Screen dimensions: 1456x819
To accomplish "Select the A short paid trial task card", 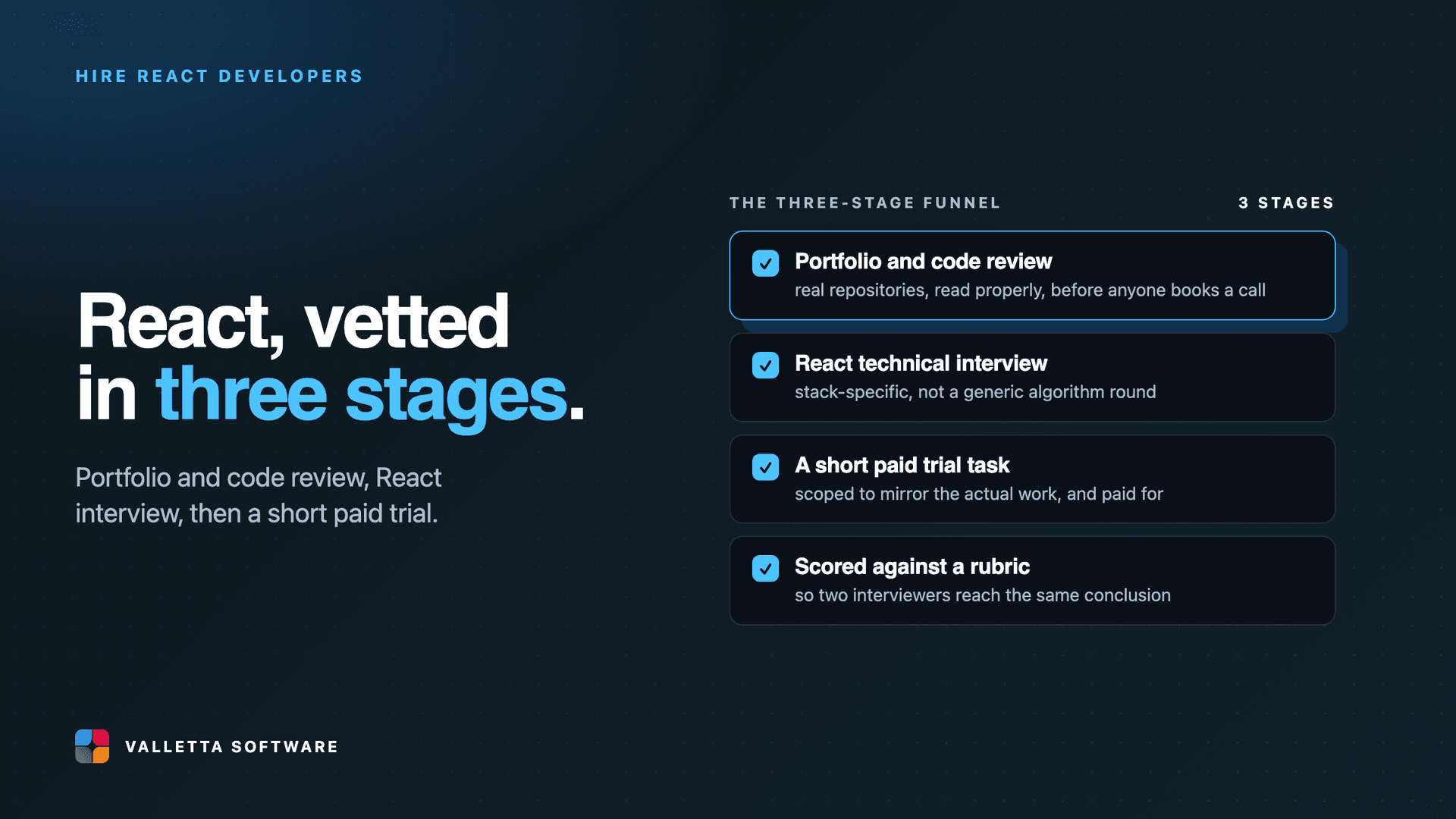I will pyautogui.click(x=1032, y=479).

---

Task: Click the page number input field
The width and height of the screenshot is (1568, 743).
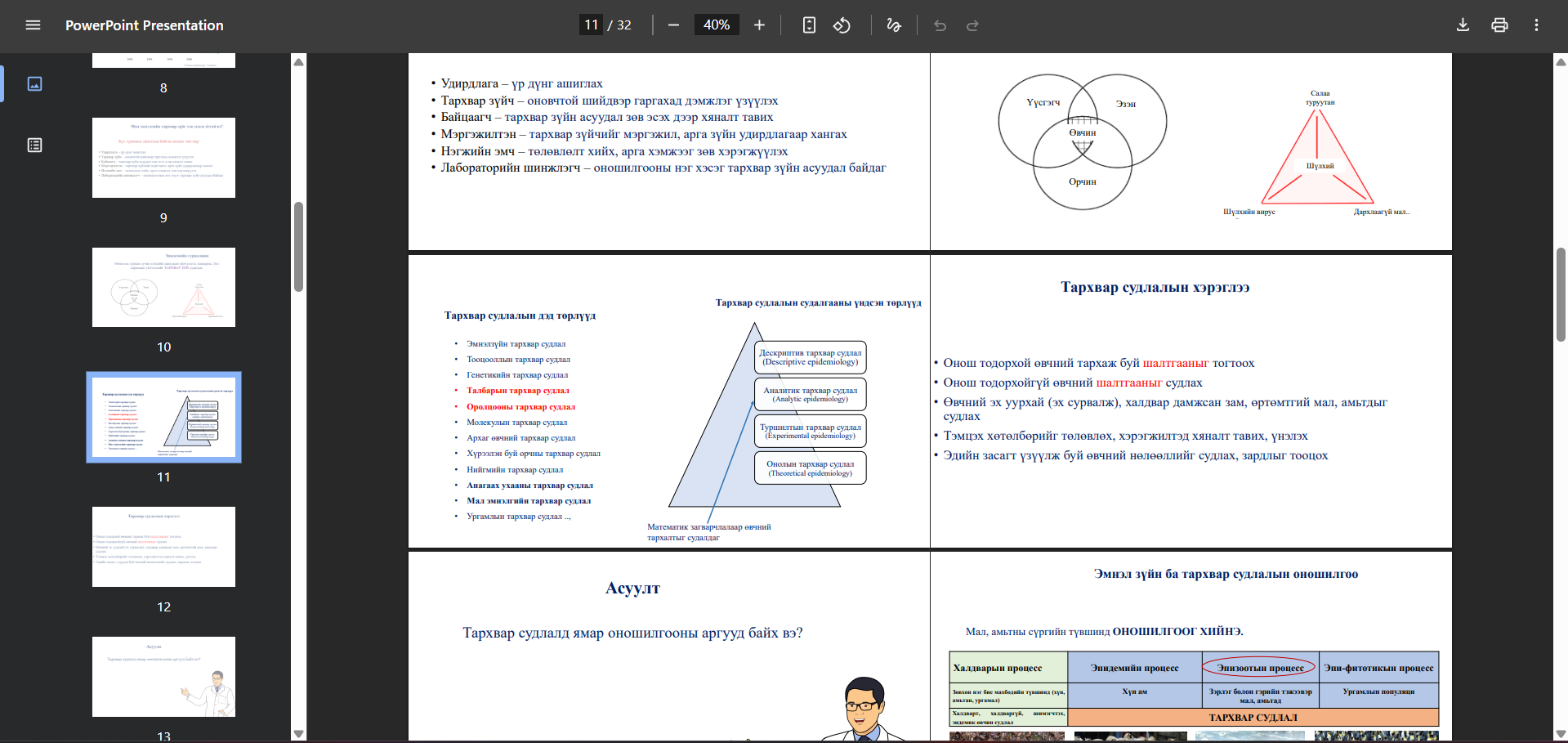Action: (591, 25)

TASK PROMPT -> Convert everything from the line containing "Task: Click the page number input field" down to the line containing "Action: (591, 25)" in the items above into a JSON list of strings, one string for each line, with blank lines left out. Leave the pictures out of your answer.

SOLUTION FOR THIS EXERCISE ->
[
  "Task: Click the page number input field",
  "The width and height of the screenshot is (1568, 743).",
  "Action: (591, 25)"
]